#### Short exercise A:
In the mortgage rates article, by how much did the Fed lower its 2024 rate projection in December?

Mortgage Rates Recover Some of Thursday’s Weakness After Friday’s Economic Data

As 2024 has progressed, economic data–especially inflation data–have made it increasingly clear that rates will not be coming down nearly as soon as the Fed (and the market) expected. Rates are driven by multiple factors.  At present, inflation is chief among those, followed by the economy.  In general, higher inflation and economic strength coincide with higher rates.   Inflation and economic data evolved in such a way as to offer some light at the end of the high rate tunnel at the end of 2023.  Even the Fed acknowledged the shift by lowering its 2024 rate projection by half a percent in December.   But 2024 has proven to be a frustrating year so far for everyone who’d been hoping that inflation and rates were finally on the way back down.  We weren’t necessarily expecting to see any new fireworks this week, but we got them anyway. The trouble began on Thursday morning with the release of the quarterly GDP data.  One component of GDP is “personal consumption expenditures” (PCE).  One manifestation of the PCE data is a price index which in turn has a variation that excludes food and energy to give us the Core PCE Price Index. Core PCE is akin to Core CPI and it happens to be preferred by the Fed when it comes to tracking the 2% inflation target.  There are several different Core PCE measurement methods, which can make things fairly confusing on weeks when the data is released.  They include:

Decent Recovery After Friday’s PCE Numbers Clarify Thursday’s PCE Numbers

Decent Recovery After Friday’s PCE Numbers Clarify Thursday’s PCE Numbers

Thursday’s quarterly PCE numbers were much higher than expected.  That meant an increased risk that Friday’s monthly numbers would follow suit.  While today’s PCE was higher than expected in places, the important month-over-month core PCE was in line with expectations (but only because last month was revised higher). In short, inflation is still higher than the Fed wants it and higher than the market expected, but not quite as high as yesterday’s report suggested–at least not for the month of March (Jan and Feb, however, were even higher than the market previously traded). There was a moderately good rally after the data and then a sideways grind in the PM hours with yields remaining higher than they were before all this fun began on Thursday morning.

Econ Data / Events

Monthly Core PCE

0.3 vs 0.3 f’cast, 0.3 prev

Annual Core PCE

2.8 vs 2.6 f’cast, 2.8 prev

Market Movement Recap

09:00 AM A hair stronger overnight with additional gains after PCE data.  MBS up 6 ticks (.19) and 10yr down 4.5bps at 4.66.

11:08 AM Best levels of the day.  MBS up 9 ticks (.28) and 10yr down 4.1bps at 4.662.

01:53 PM Off the best levels, but very calm trading.  MBS up a quarter point.  10yr down 3.1bps at 4.673

05:16 PM Out like a sideways little lamb.  MBS up 10 ticks (.31).  10yr down 3.9 bps at 4.665

Deep Dive on Thursday and Friday’s PCE Discrepancy and Market Reaction

WARNING: once you get past the 1st paragraph here, things start to get a bit “mathy” and esoteric.  The takeaway is that there’s an actual way to reconcile today’s 0.3 vs 0.3 monthly core PCE result against yesterday’s 3.7 vs 3.4 annual result.

#### Short exercise B:
Pick out every line of the rows below that contains the word "Image".

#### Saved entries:
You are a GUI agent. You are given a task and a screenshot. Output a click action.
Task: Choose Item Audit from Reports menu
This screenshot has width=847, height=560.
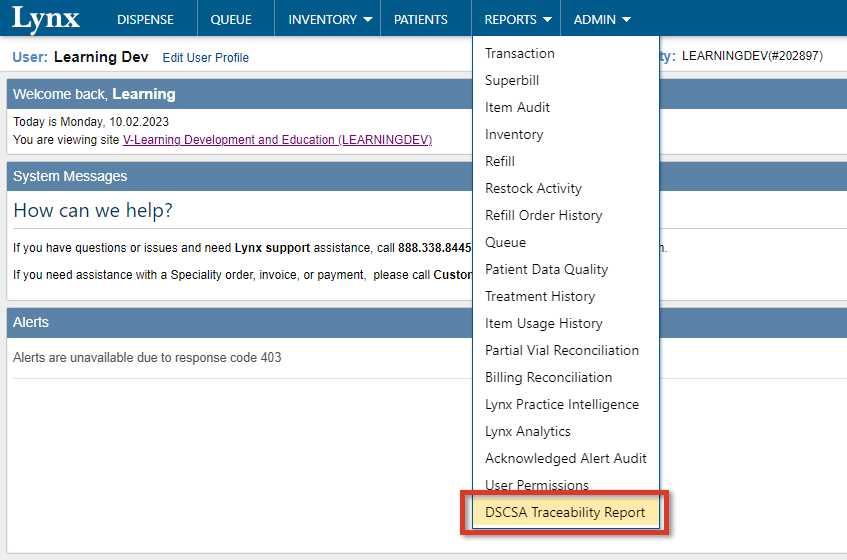(518, 108)
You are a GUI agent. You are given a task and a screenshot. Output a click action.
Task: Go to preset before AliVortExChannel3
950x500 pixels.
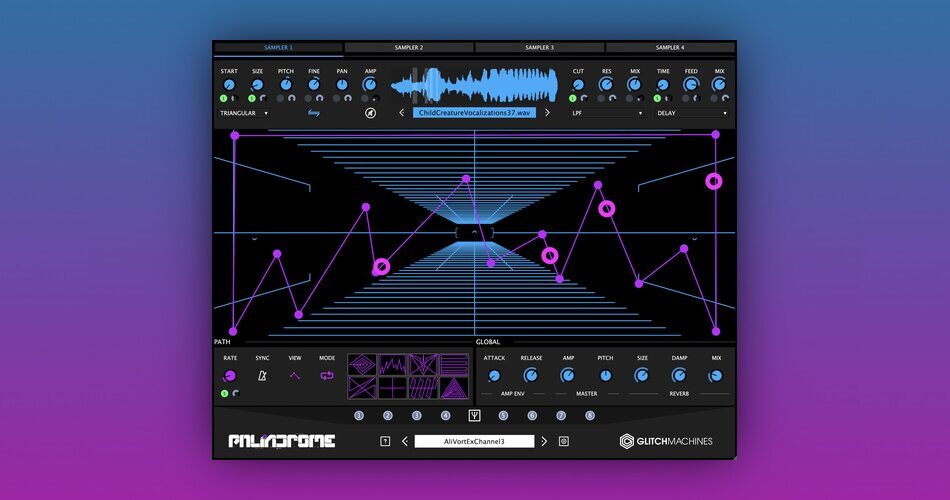coord(405,441)
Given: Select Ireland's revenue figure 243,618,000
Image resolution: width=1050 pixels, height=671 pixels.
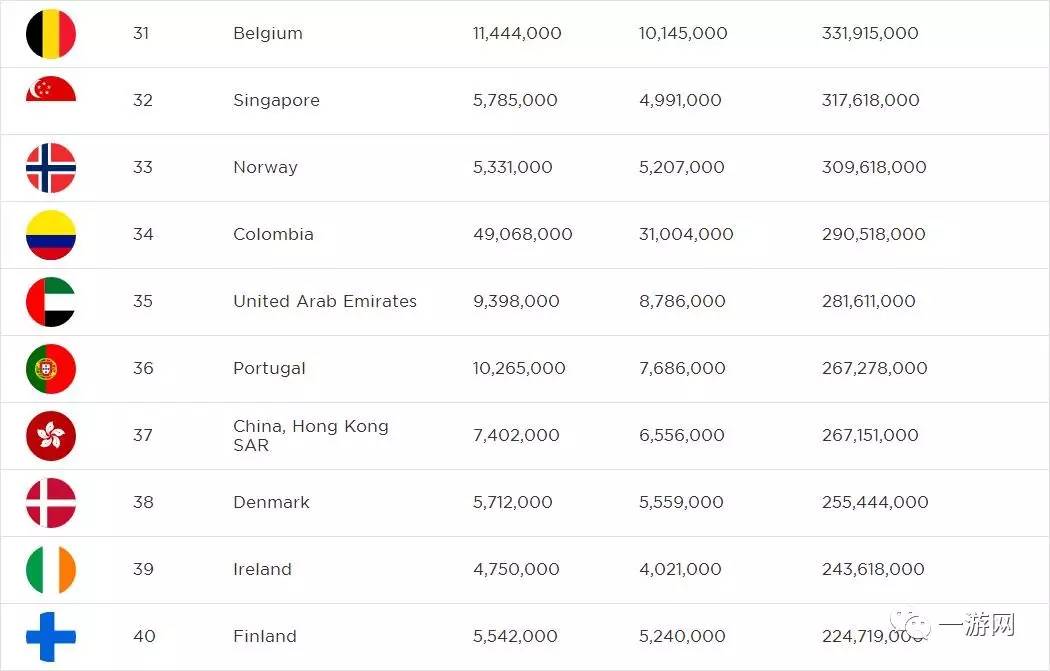Looking at the screenshot, I should point(872,570).
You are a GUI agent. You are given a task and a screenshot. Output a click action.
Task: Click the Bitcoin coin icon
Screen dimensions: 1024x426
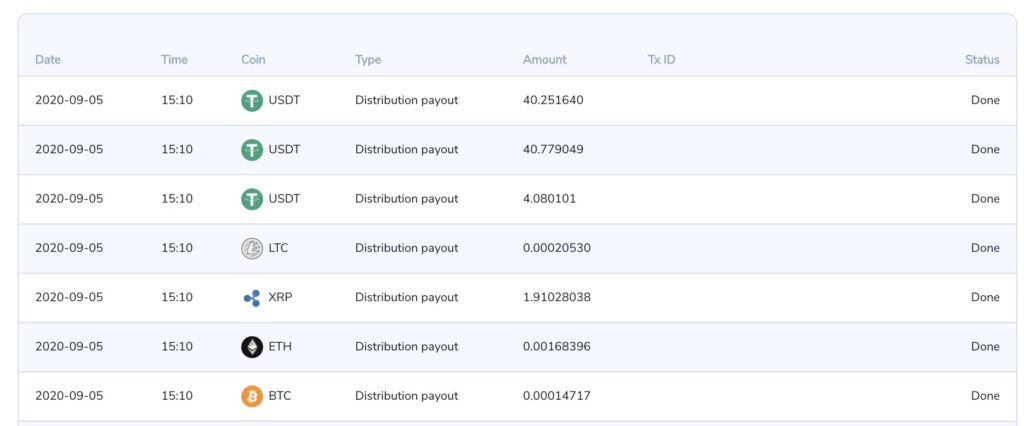[252, 396]
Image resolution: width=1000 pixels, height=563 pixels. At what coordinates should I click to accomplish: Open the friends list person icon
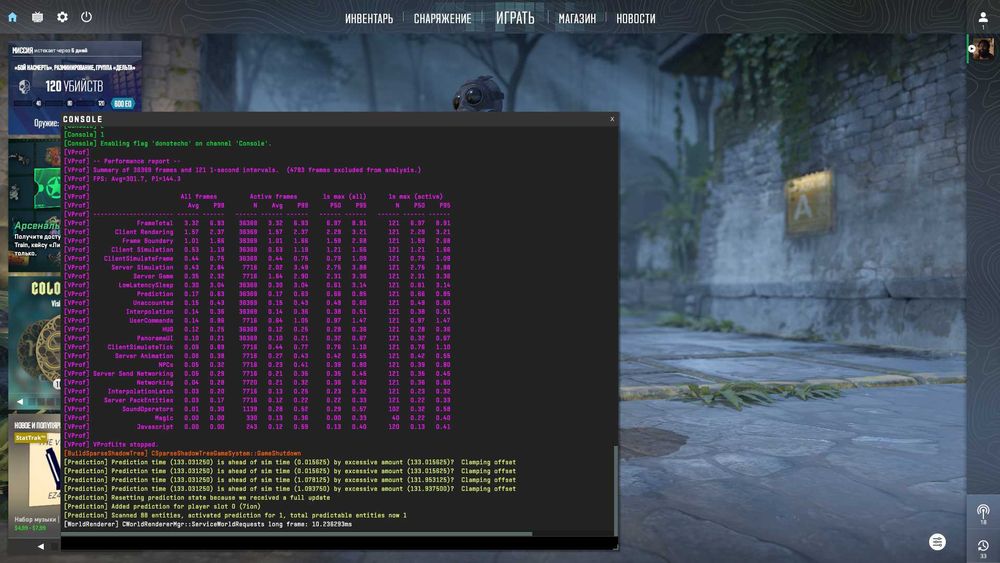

#### Expected answer A:
By half a percent.

#### Expected answer B:
Image resolution: width=1050 pixels, height=671 pixels.
Image resolution: width=1000 pixels, height=563 pixels. At what coordinates should I click to accomplish: Open the friends list person icon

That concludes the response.